1. The Ass-Slap: Used in times of heightened competition. Flattened hand, quick slap means an easy, yet important victory. The more of a cuppage of the hand, the more stunning and hard-fought a victory. Be weary of over use, and never, never hug during this.
2. The High Five or Fistbump: Again a competitive use, or the acquiring of a great feat! Depending on its use, you could've made out with a hot chick, shot a deer, won an award, had a kid, or defended your title in the Tether ball championship. High fives are familiar territory and something best used with people who are old as fucking Don Knotts. Fistbumps are for baby-boomers.
3. The Punch in the Arm: This is for your bros who you make fun of.
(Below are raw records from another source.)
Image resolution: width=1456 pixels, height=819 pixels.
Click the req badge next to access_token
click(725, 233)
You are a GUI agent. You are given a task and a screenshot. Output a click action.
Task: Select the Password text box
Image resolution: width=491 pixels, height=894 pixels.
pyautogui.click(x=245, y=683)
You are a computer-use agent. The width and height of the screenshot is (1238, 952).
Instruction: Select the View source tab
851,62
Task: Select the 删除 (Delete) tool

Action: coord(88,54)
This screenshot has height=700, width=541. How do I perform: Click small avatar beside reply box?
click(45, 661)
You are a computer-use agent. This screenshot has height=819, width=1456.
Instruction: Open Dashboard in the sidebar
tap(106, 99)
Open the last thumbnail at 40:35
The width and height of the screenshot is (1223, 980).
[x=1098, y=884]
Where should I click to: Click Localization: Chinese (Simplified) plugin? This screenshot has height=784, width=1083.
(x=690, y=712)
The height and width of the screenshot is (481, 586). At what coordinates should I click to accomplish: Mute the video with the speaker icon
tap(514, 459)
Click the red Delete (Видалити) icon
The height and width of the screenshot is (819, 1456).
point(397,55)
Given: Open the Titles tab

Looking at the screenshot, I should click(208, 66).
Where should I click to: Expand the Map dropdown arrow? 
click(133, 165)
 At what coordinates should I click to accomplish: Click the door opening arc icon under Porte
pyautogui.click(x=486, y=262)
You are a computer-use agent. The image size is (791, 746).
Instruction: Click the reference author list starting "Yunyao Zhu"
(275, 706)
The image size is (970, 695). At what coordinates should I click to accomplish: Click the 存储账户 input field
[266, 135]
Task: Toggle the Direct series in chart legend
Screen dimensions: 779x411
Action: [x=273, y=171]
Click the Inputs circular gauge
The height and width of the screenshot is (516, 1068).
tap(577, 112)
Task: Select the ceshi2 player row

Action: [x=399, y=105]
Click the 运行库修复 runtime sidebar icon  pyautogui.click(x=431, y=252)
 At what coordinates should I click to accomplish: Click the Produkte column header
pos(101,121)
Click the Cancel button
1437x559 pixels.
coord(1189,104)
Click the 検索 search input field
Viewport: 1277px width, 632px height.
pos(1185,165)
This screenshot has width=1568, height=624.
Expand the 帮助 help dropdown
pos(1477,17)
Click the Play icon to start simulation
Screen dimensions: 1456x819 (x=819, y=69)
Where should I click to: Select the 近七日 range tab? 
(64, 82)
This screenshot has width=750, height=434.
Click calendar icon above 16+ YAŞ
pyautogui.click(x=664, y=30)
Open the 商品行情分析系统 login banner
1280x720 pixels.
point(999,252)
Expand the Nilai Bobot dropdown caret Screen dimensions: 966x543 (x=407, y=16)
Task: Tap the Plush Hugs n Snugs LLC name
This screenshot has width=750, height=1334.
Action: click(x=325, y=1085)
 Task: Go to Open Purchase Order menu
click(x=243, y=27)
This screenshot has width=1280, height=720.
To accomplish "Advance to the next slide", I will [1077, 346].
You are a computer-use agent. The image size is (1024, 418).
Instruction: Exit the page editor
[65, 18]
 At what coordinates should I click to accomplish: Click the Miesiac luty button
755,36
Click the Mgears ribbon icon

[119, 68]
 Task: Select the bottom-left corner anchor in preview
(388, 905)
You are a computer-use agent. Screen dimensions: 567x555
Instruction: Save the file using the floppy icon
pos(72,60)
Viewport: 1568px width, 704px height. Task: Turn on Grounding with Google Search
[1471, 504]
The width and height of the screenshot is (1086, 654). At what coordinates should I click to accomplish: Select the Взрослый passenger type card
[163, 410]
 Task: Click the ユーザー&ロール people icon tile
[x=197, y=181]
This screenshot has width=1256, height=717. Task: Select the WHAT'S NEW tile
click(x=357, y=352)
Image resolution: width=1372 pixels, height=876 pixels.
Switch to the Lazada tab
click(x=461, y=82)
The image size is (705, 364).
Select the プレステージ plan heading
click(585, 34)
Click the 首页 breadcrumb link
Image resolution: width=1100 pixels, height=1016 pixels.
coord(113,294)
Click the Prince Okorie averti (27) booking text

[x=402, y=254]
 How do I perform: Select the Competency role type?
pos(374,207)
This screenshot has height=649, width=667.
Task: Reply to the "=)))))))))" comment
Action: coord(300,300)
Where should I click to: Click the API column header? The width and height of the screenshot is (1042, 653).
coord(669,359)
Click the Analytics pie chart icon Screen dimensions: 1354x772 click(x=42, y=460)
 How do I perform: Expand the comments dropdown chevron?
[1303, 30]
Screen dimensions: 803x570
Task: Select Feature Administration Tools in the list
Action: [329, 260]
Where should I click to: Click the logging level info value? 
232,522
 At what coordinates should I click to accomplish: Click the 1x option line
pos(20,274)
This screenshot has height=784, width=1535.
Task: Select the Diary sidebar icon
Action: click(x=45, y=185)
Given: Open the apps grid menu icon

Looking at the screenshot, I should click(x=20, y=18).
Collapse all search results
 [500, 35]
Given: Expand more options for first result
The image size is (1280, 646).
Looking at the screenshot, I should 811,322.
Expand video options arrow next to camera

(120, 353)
This is the one that crosses friendship barriers between those who reside in different social settings. Its like a skater being friends with a hick, or a metro sexual being friends with a meat head. The punch i the arm reminds you that yeah sometimes you wanna just hit your other friend for being different, but hell... you'd have their back in a bar fight any day.
4. Wrestling or Brawling: Birthed from boredom and an over abundance of testosterone in the room. Keep your bravado in check and beware of the dude pitching a tent, this can get real gay, real quick. If its two friends who need to iron out some anger, just let it happen and officiate in an unbiased way. If we learned anything from "The Quiet Man" its that sometimes fighting is necessary because if you let angst boil, its gonna spill out to a hellacious result eventually.
5. The Ass-tronaut: Sheer gayness. More of a prank than anything. When your fellow Bro Montana hovers with a bare ass over your head then wakes you up and farts in your face. This generally warrants an ass punch or a kung-fu chop to the groin, and then get Pelé on his ass with some soccer kicks.
6. The Ball Tap: This is for those who warrant swift retribution. This is something you do when a brother leaves you hanging or blatantly defies a plea for help. Use sparingly.
7. The Trout: Something most are unfamiliar with. Its when you take a flat palm and slap the inner thighs of your friend in a rapid motion to assimilate a trout tail slapping your femoral region. Its funny, and yet it leaves most people in either shock or a squirming unfamiliar feeling. Reactions are hysterical for first timers. Beware of overusing on seasoned trout victims. If done for long periods of time, they develop a-thousand yard stare and talk about their legs as weathered stumps.
A LITTLE HISTORY
Editor Dave Carnie coined the term in the skateboard magazine Big Brother in the 1990s to refer specifically to the sort of relationships that develop between skaters who spent a great deal of time together.